By the time they’d gotten into their gear, found a cannon repair cart, and hauled it up the lift to the top of the wall, the weather was already changing. Clouds were rolling in from the west, turning the blue sky a dark, seething gray.
The strong wind was growing colder by the second. But Rosalie was more concerned about the patches of ice that had started forming on the top of the wall. She was watching her feet so closely to avoid a slip, she didn’t even notice the snow until she looked up and realized she could no longer see Trost through a wall of white.
“Jax—”
“I know,” he said right beside her, making her jump. “We need to pick up the pace,” he called, raising his voice over the wind. “Everyone keep moving, and stay away from the edges. Especially the Maria side.”
They al
l nodded grimly. A slip off either side of the wall would kill you, but a dead body on the Maria side would bring titans. Though he was the one who’d told them to stay away, Jax kept drifting to the Maria edge, peering off the side like he expected a titan to come leaping out of the snow.
“What are you watching for?” Rosalie asked.
“Nothing,” Jax muttered, shaking the snow out of his hair. “I just hate not being able to see is all. Weather like this is dangerous anywhere, but especially up here. If Brigitte hadn’t given the order personally, I’d say to hell with the cannon.”
Rosalie frowned. She had a feeling he wasn’t telling her the entire truth. Before she could press him, though, they reached the cannon they’d been sent to fix.

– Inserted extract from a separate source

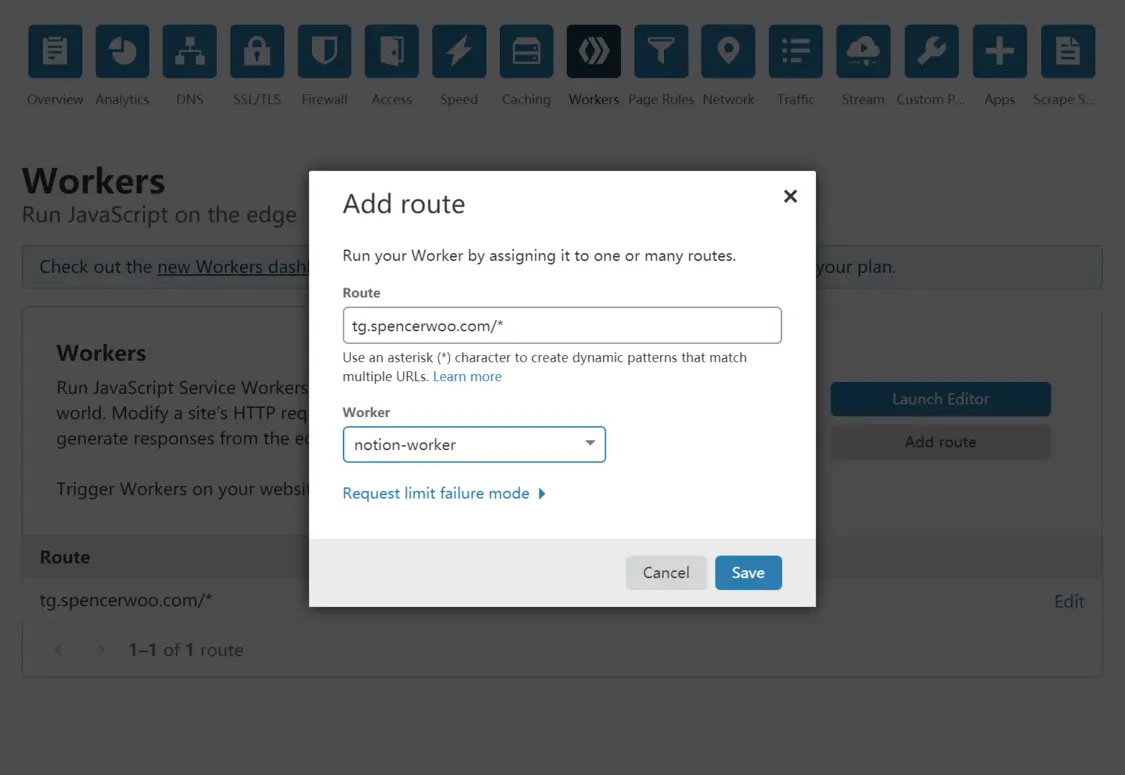The width and height of the screenshot is (1125, 775).
Task: Open the Overview section icon
Action: [55, 52]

It was a big twelve-pounder, like the guns mounted above the gates. It was already buried in snow, but when Rosalie brushed it off the barrel looked new and clean. She scraped the snow off the gearbox next, looking for the problem while Emmett unpacked the tools from the cart. The more she cleaned, the less things made sense.

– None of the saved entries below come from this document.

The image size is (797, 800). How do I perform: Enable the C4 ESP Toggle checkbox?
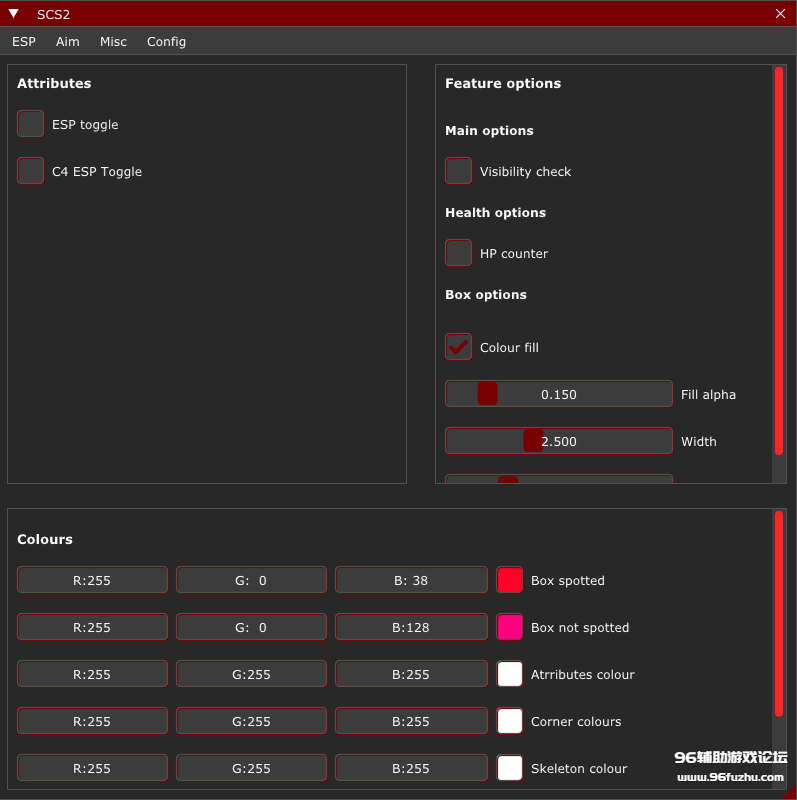point(31,171)
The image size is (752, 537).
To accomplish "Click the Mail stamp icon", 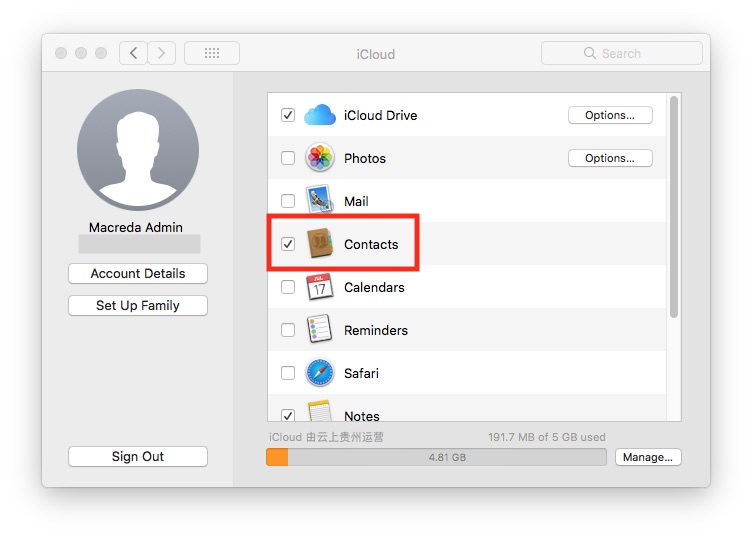I will [320, 201].
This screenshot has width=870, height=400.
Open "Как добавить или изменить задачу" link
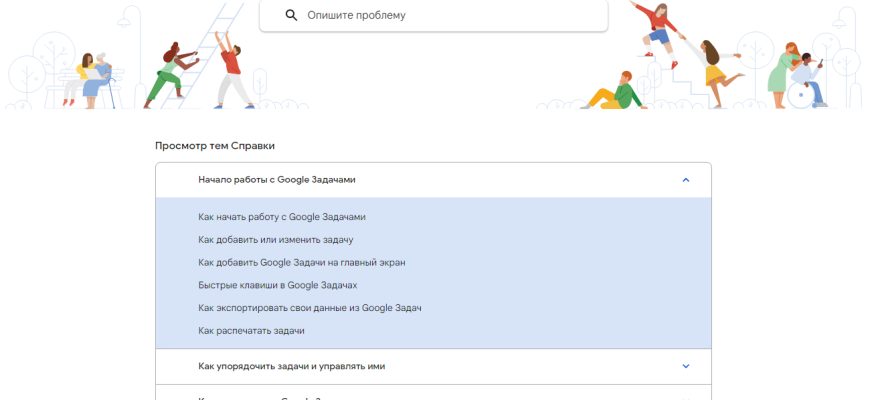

“I don’t get it,” she said, shaking her frozen fingers. “Everything looks good. Crank, pivot, rotating mechanism, the rail lock—they’re all fine.”
“Firing pin and barrel check out, too,” Emmett called over the howling wind. “I even loaded a shell, just to be sure, but it went in great.”

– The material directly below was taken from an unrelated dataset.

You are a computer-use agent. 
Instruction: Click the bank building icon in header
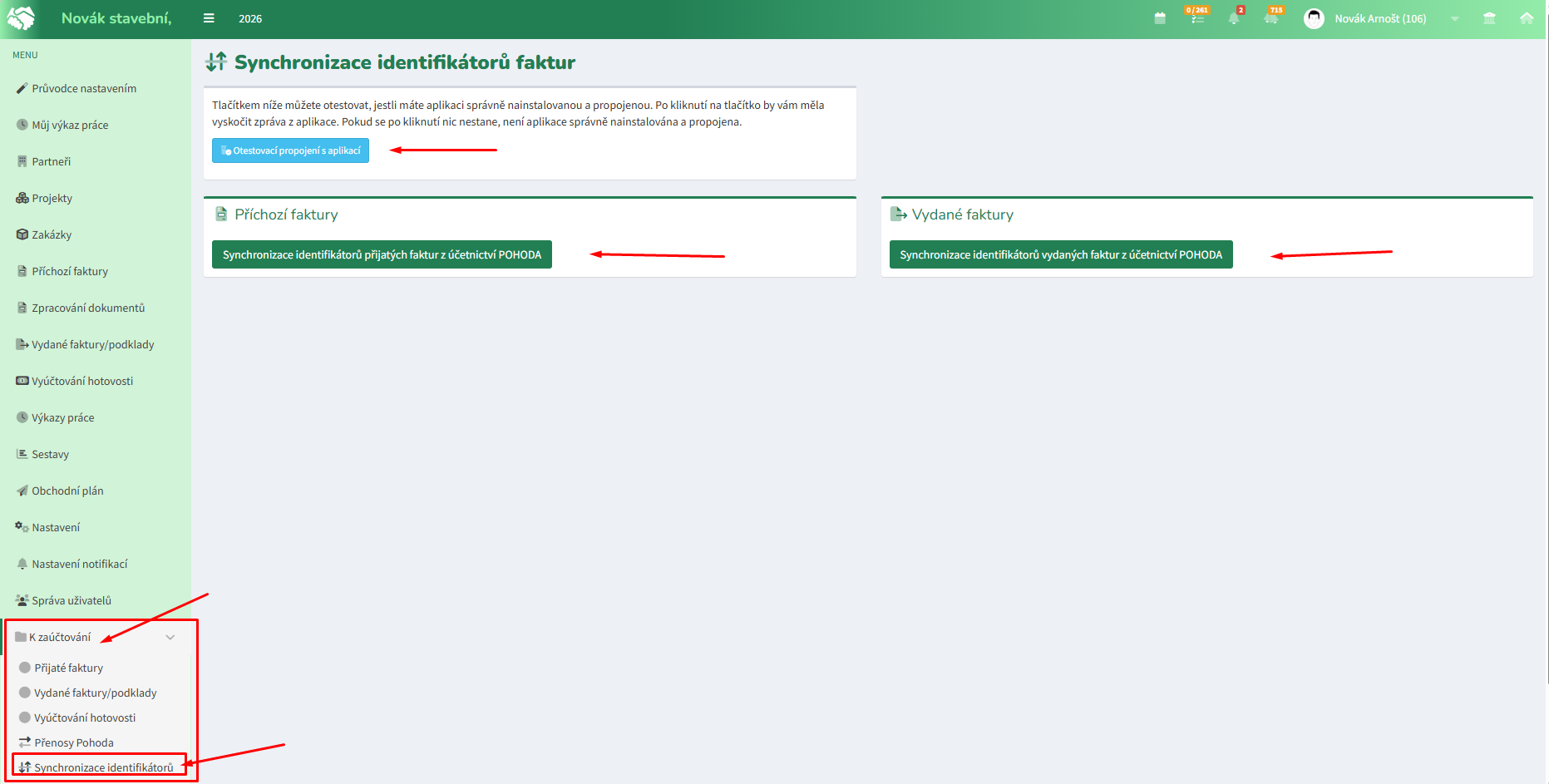[1489, 18]
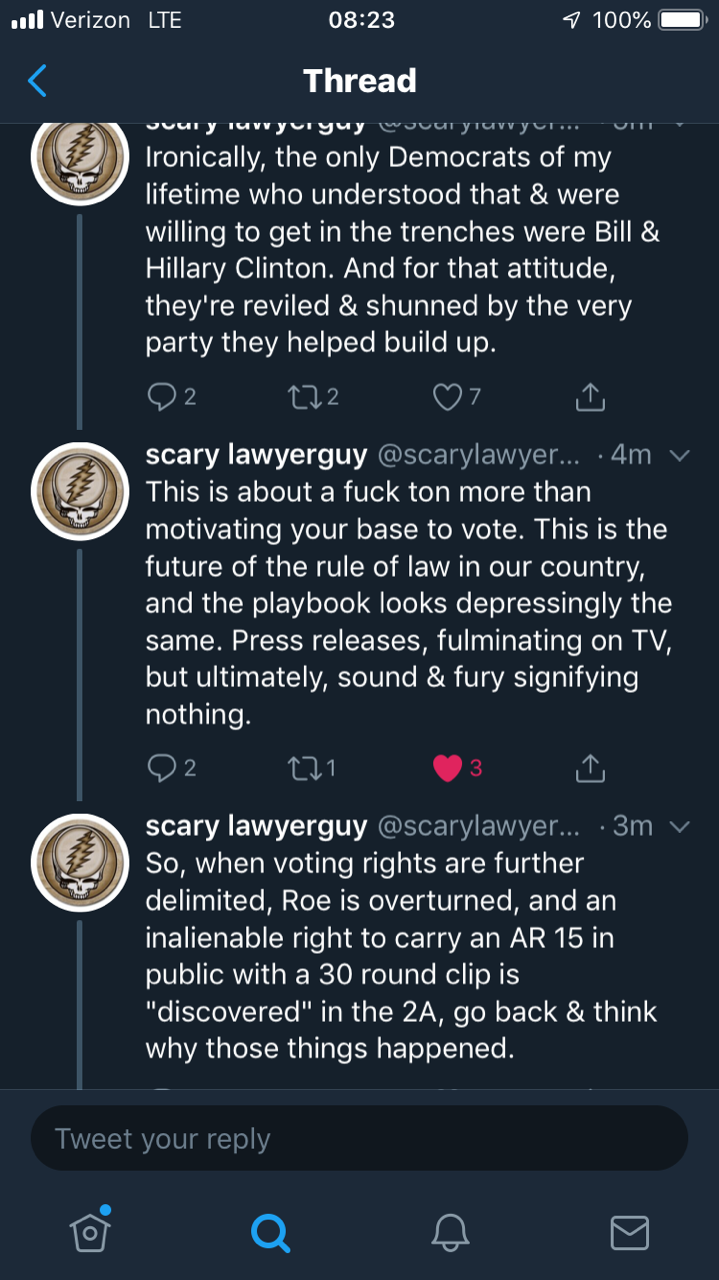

“Well if it ain’t broken, why did Brigitte send us?” Willow asked, pinching her nose. “Though what I really want to know is what smells so bad.”
Rosalie frowned. She hadn’t noticed with her head in the cannon—machine oil and gunpowder were pretty overpowering—but now that Willow mentioned it, there was an odd, sour smell on the cold air.
“It smells like something died,” Willow said, covering her face. “Probably a deer.”
“Doesn’t smell like a deer,” Jax said quietly, peering over the Maria side with his hands on his sword sheaths. “Can’t see a bleeding thing, though.” He glanced back at Rosalie and Emmett. “You’re sure nothing’s wrong with the cannon?”